◆ **Work required**
Return the following entries exactly, word for word.

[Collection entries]
--------------------

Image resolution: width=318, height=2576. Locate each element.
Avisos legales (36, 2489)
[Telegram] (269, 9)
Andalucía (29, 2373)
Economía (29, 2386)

--------------------

◆ **Output for this exercise**
Image resolution: width=318, height=2576. Locate each element.
Avisos legales (36, 2489)
[Telegram] (269, 9)
Andalucía (29, 2373)
Economía (29, 2386)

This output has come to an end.